Functions/Subroutines


subroutine dtpmlqt (SIDE, TRANS, M, N, K, L, MB, V, LDV, T, LDT, A, LDA, B, LDB, WORK, INFO)
DTPMLQT

Function/Subroutine Documentation

subroutine dtpmlqt (character SIDE, character TRANS, integer M, integer N, integer K, integer L, integer MB, double precision, dimension( ldv, * ) V, integer LDV, double precision, dimension( ldt, * ) T, integer LDT, double precision, dimension( lda, * ) A, integer LDA, double precision, dimension( ldb, * ) B, integer LDB, double precision, dimension( * ) WORK, integer INFO)

DTPMLQT

Purpose:


DTPMQRT applies a real orthogonal matrix Q obtained from a
"triangular-pentagonal" real block reflector H to a general
real matrix C, which consists of two blocks A and B.

Parameters:

SIDE


SIDE is CHARACTER*1
= 'L': apply Q or Q**T from the Left;
= 'R': apply Q or Q**T from the Right.

TRANS


TRANS is CHARACTER*1
= 'N': No transpose, apply Q;
= 'T': Transpose, apply Q**T.

M


M is INTEGER
The number of rows of the matrix B. M >= 0.

N


N is INTEGER
The number of columns of the matrix B. N >= 0.

K


K is INTEGER
The number of elementary reflectors whose product defines
the matrix Q.

L


L is INTEGER
The order of the trapezoidal part of V.
K >= L >= 0. See Further Details.

MB


MB is INTEGER
The block size used for the storage of T. K >= MB >= 1.
This must be the same value of MB used to generate T
in DTPLQT.

V


V is DOUBLE PRECISION array, dimension (LDA,K)
The i-th row must contain the vector which defines the
elementary reflector H(i), for i = 1,2,...,k, as returned by
DTPLQT in B. See Further Details.

LDV


LDV is INTEGER
The leading dimension of the array V.
If SIDE = 'L', LDV >= max(1,M);
if SIDE = 'R', LDV >= max(1,N).

T


T is DOUBLE PRECISION array, dimension (LDT,K)
The upper triangular factors of the block reflectors
as returned by DTPLQT, stored as a MB-by-K matrix.

LDT


LDT is INTEGER
The leading dimension of the array T. LDT >= MB.

A


A is DOUBLE PRECISION array, dimension
(LDA,N) if SIDE = 'L' or
(LDA,K) if SIDE = 'R'
On entry, the K-by-N or M-by-K matrix A.
On exit, A is overwritten by the corresponding block of
Q*C or Q**T*C or C*Q or C*Q**T. See Further Details.

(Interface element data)

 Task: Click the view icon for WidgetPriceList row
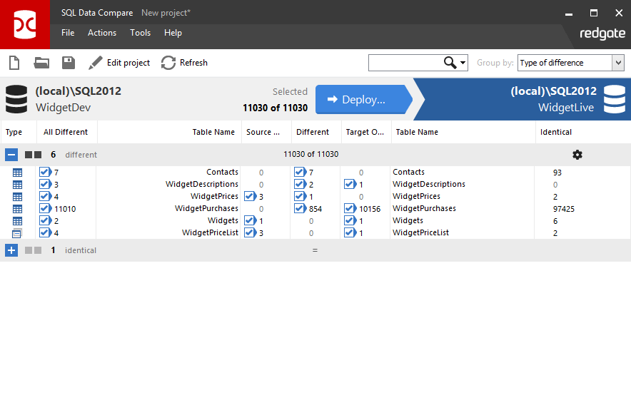(x=17, y=233)
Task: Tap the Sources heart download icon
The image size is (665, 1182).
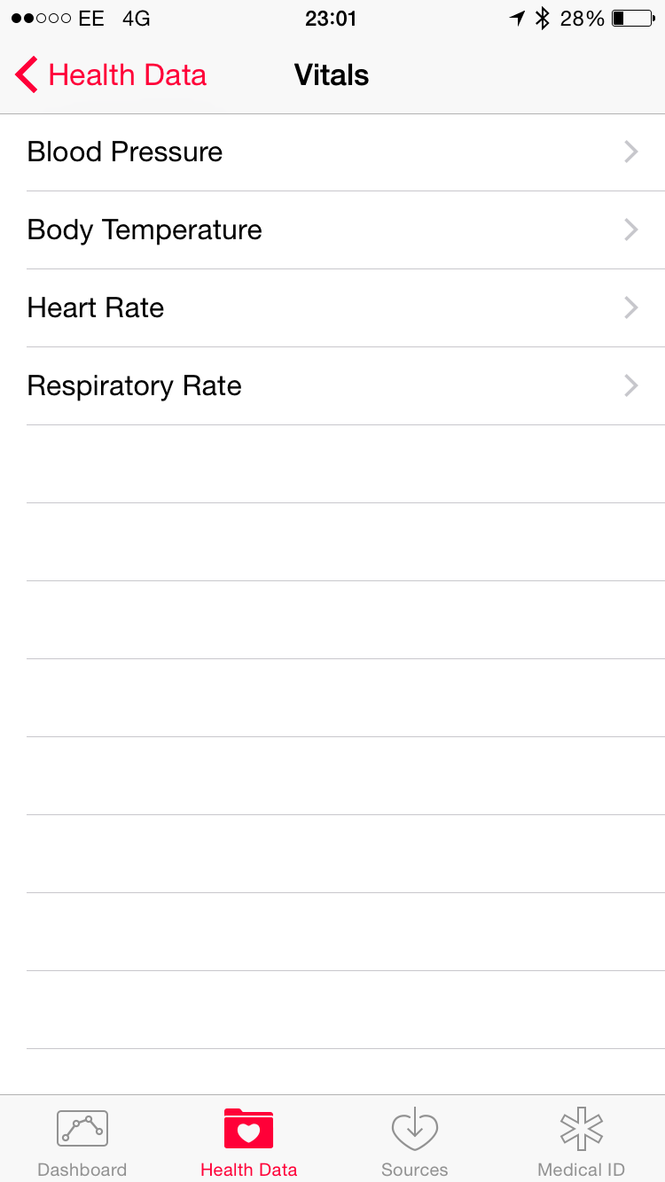Action: 415,1128
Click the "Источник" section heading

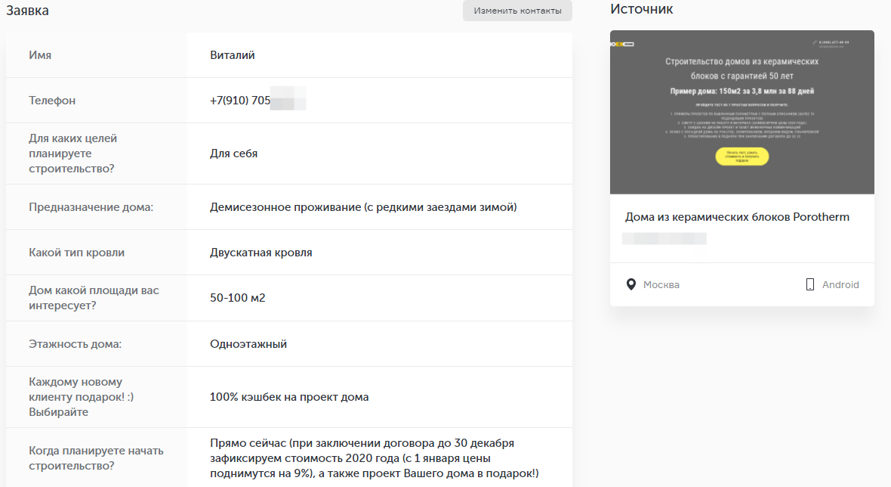click(x=641, y=9)
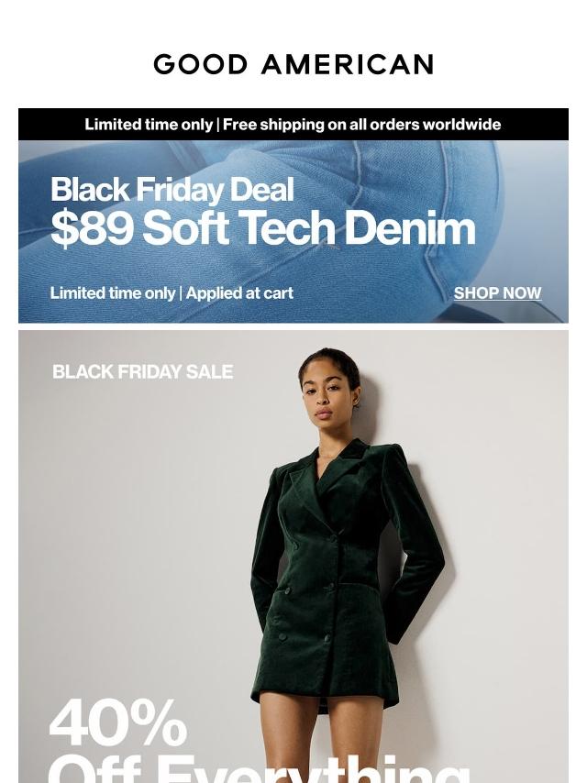
Task: Click the BLACK FRIDAY SALE label
Action: (x=143, y=371)
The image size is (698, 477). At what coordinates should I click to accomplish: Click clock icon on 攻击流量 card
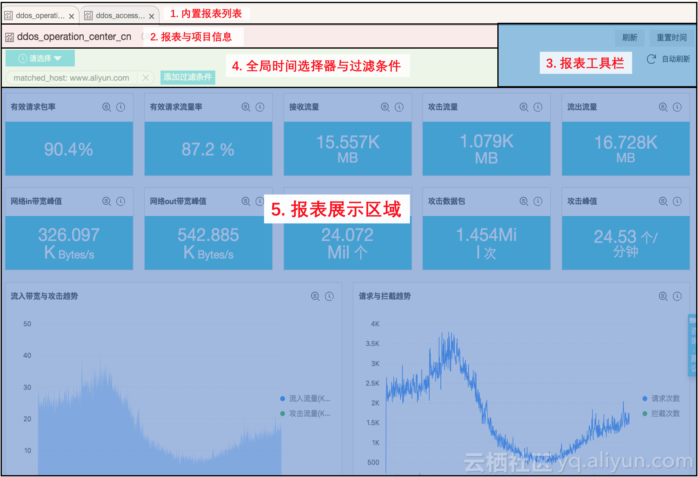coord(538,107)
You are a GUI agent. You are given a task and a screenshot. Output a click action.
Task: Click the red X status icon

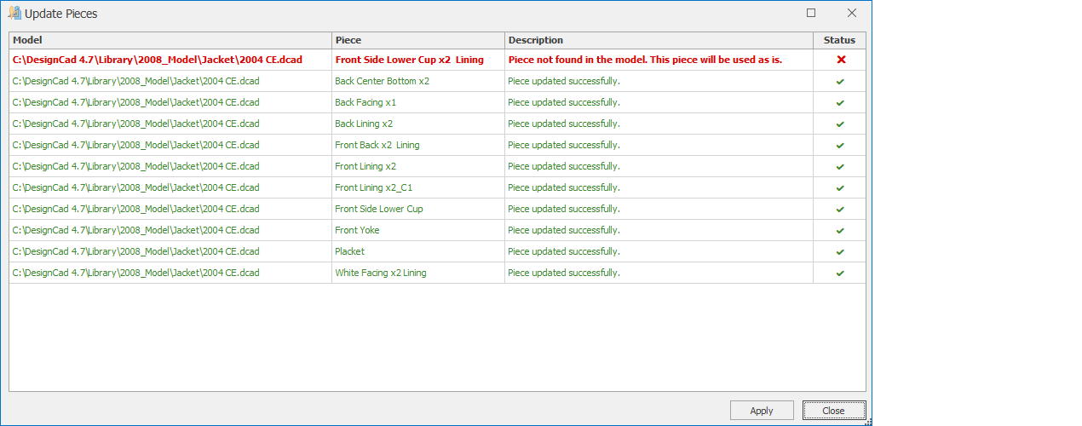(x=840, y=60)
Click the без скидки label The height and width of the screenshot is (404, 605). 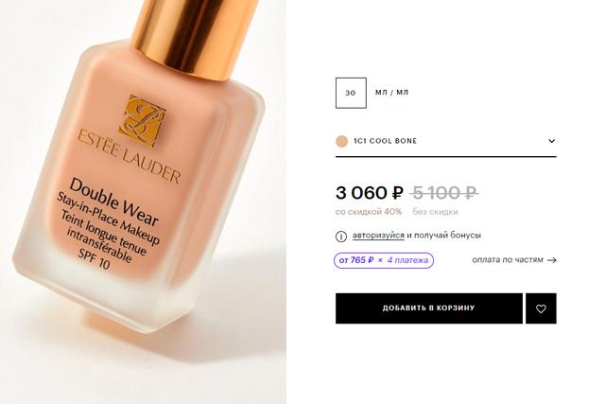435,212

EXERCISE TASKS
- 1) Answer these questions about the DTPMLQT documentation:
(a) What is the minimum value allowed for LDT?
(b) Which value of TRANS applies Q**T?
(c) What does the parameter M give?
- 2) Extract the passage of the DTPMLQT documentation from "This must be" to "B. See Further Details.", copying it word for word.
- 3) Extend the DTPMLQT documentation, starting right after its final sentence.

EXERCISE RESPONSES
- 1)
(a) LDT must be at least MB.
(b) 'T'
(c) The number of rows of the matrix B (M >= 0).

- 2)
This must be the same value of MB used to generate T
in DTPLQT.

V


V is DOUBLE PRECISION array, dimension (LDA,K)
The i-th row must contain the vector which defines the
elementary reflector H(i), for i = 1,2,...,k, as returned by
DTPLQT in B. See Further Details.

- 3)
LDA


LDA is INTEGER
The leading dimension of the array A.
If SIDE = 'L', LDC >= max(1,K);
If SIDE = 'R', LDC >= max(1,M).

B


B is DOUBLE PRECISION array, dimension (LDB,N)
On entry, the M-by-N matrix B.
On exit, B is overwritten by the corresponding block of
Q*C or Q**T*C or C*Q or C*Q**T. See Further Details.

LDB


LDB is INTEGER
The leading dimension of the array B.
LDB >= max(1,M).

WORK


WORK is DOUBLE PRECISION array. The dimension of WORK is
N*MB if SIDE = 'L', or M*MB if SIDE = 'R'.

INFO


INFO is INTEGER
= 0: successful exit
< 0: if INFO = -i, the i-th argument had an illegal value

Author:

Univ. of Tennessee

Univ. of California Berkeley

Univ. of Colorado Denver

NAG Ltd.

Date:

November 2017

Further Details:


The columns of the pentagonal matrix V contain the elementary reflectors
H(1), H(2), ..., H(K); V is composed of a rectangular block V1 and a
trapezoidal block V2:
V = [V1] [V2].
The size of the trapezoidal block V2 is determined by the parameter L,
where 0 <= L <= K; V2 is lower trapezoidal, consisting of the first L
rows of a K-by-K upper triangular matrix. If L=K, V2 is lower triangular;
if L=0, there is no trapezoidal block, hence V = V1 is rectangular.
If SIDE = 'L': C = [A] where A is K-by-N, B is M-by-N and V is K-by-M.
[B]
If SIDE = 'R': C = [A B] where A is M-by-K, B is M-by-N and V is K-by-N.
The real orthogonal matrix Q is formed from V and T.
If TRANS='N' and SIDE='L', C is on exit replaced with Q * C.
If TRANS='T' and SIDE='L', C is on exit replaced with Q**T * C.
If TRANS='N' and SIDE='R', C is on exit replaced with C * Q.
If TRANS='T' and SIDE='R', C is on exit replaced with C * Q**T.

Definition at line 218 of file dtpmlqt.f.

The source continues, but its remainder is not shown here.